Le grandi banche d’investimento statunitensi si preparano a svolgere un ruolo da protagoniste nella nuova stagione infrastrutturale del calcio italiano. Bank of America, Jp Morgan e Goldman Sachs sono in prima fila nei finanziamenti destinati a sostenere la realizzazione dei nuovi stadi della Roma e delle milanesi Inter e Milan, due operazioni che complessivamente superano i 2,5 miliardi di euro di investimenti. I consorzi bancari che supporteranno i progetti sono in fase di definizione.
Per quanto riguarda la Roma, il progetto del nuovo stadio di Pietralata, dopo il via libera definitivo ottenuto dal Comune di Roma nel marzo 2026, è entrato nella fase esecutiva. L’impianto avrà una capienza di circa 6omila spettatori. L’investimento complessivo è stimato tra 1 e 1,3 miliardi di euro, includendo non soltanto la costruzione dello stadio ma anche le opere di urbanizzazione. Secondo le indiscrezioni, il progetto sarà sostenuto da un consorzio composto da tre delle principali merchant bank americane: Bank of America, Jp Morgane e Goldman Sachs.
Le banche sarebbero chiamate a strutturare un’operazione di lungo periodo, supportata dall’impegno diretto della proprietà della Roma, la famiglia Friedkin. L’interesse di Wall Street per il calcio europeo si è affermato negli ultimi quindici anni: gli stadi sono diventati asset infrastrutturali Uno dei casi più noti è quello del Tottenham Hotspur Stadium di Londra.

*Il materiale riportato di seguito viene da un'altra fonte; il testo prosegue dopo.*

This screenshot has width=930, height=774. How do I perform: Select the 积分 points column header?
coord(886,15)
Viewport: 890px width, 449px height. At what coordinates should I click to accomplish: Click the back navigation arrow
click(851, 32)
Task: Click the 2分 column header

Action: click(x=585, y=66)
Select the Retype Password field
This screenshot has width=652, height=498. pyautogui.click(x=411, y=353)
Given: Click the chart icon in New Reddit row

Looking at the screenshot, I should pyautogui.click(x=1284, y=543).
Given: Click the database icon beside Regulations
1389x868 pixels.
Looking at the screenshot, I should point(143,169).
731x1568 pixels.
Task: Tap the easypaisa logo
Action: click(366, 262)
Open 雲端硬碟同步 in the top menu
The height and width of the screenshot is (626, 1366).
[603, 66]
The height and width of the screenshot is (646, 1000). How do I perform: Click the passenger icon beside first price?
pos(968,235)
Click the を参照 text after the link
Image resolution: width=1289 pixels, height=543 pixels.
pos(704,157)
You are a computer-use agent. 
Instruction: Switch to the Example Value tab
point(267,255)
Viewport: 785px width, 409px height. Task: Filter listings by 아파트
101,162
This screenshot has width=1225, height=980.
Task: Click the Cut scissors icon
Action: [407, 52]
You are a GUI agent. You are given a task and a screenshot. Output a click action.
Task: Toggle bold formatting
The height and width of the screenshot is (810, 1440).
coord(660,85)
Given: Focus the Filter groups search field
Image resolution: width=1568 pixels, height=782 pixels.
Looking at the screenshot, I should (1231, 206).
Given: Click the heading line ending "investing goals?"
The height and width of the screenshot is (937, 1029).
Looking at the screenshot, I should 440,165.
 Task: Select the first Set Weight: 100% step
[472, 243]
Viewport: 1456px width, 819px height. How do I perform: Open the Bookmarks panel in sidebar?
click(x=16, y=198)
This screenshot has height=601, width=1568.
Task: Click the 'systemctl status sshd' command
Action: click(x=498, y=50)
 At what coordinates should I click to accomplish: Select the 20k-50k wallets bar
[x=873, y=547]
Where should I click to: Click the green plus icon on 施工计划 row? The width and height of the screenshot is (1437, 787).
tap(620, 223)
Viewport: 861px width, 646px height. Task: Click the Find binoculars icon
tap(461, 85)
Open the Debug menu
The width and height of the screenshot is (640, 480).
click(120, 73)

L’impianto è stato realizzato grazie ad un finanziamento da 400 milioni di sterline sostenuto da un consorzio composto da Goldman, BofA e Hsbc. Ma Wall Street è stata in prima fila anche nella ristrutturazione del Camp Nou a Barcellona, nell’ampliamento dello stadio londinese del Crystal Palace e nel completamento dell’impianto del Valencia.